--- Begin ---

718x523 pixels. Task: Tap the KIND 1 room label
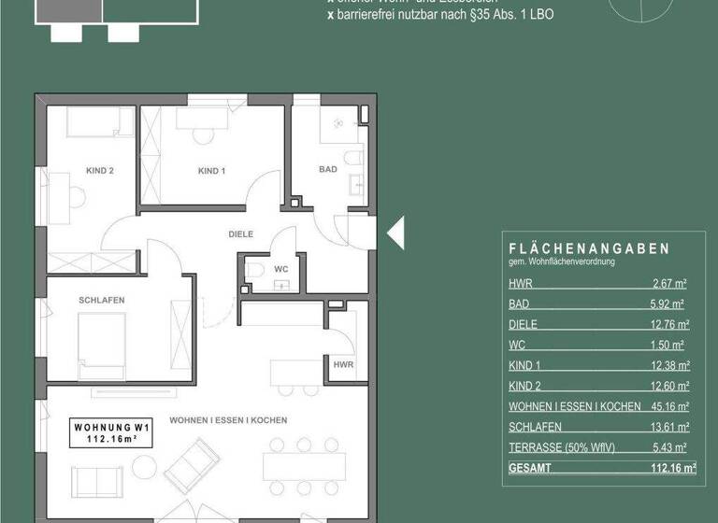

--- End ---
--- Begin ---

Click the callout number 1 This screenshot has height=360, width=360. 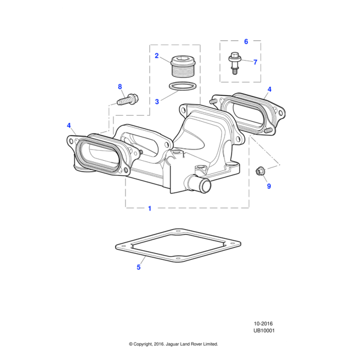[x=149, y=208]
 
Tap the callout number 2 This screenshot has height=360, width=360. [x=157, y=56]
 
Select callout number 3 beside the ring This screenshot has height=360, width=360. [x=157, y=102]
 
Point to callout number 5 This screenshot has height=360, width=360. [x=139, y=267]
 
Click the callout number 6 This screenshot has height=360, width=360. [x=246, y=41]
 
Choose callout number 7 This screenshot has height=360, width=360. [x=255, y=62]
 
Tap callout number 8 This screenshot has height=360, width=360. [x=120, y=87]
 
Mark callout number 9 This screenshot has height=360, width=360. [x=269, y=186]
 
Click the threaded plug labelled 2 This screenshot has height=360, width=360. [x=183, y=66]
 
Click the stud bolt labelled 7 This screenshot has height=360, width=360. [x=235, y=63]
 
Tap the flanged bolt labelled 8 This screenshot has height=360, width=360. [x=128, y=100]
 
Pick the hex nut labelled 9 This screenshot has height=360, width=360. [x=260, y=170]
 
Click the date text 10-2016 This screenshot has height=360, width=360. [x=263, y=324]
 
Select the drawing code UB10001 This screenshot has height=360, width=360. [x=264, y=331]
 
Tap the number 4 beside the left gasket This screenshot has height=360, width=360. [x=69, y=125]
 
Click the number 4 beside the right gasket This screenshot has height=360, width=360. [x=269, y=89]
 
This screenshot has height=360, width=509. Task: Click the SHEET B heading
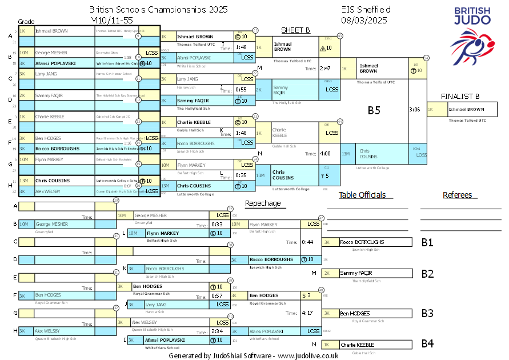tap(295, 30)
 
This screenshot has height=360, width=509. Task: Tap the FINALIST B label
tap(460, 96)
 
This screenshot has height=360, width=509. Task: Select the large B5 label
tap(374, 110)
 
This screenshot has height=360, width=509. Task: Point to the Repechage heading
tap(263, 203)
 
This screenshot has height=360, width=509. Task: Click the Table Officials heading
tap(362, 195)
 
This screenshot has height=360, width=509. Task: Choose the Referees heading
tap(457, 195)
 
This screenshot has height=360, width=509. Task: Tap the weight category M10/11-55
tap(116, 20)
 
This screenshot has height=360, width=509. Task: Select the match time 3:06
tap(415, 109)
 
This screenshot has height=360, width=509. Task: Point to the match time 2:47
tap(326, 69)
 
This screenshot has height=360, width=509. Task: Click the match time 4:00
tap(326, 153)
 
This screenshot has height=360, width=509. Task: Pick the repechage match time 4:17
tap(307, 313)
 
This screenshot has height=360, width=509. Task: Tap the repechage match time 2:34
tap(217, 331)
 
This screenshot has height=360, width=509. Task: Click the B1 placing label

--- End ---

* _Exercise_
Output the items from the line containing "Tap the callout" through the line containing "Point to callout", both included, as a JSON array of strings with one string per line. Omit blank lines.

* _Task output_
[
  "Tap the callout number 2 This screenshot has height=360, width=360. [x=157, y=56]",
  "Select callout number 3 beside the ring This screenshot has height=360, width=360. [x=157, y=102]",
  "Point to callout number 5 This screenshot has height=360, width=360. [x=139, y=267]"
]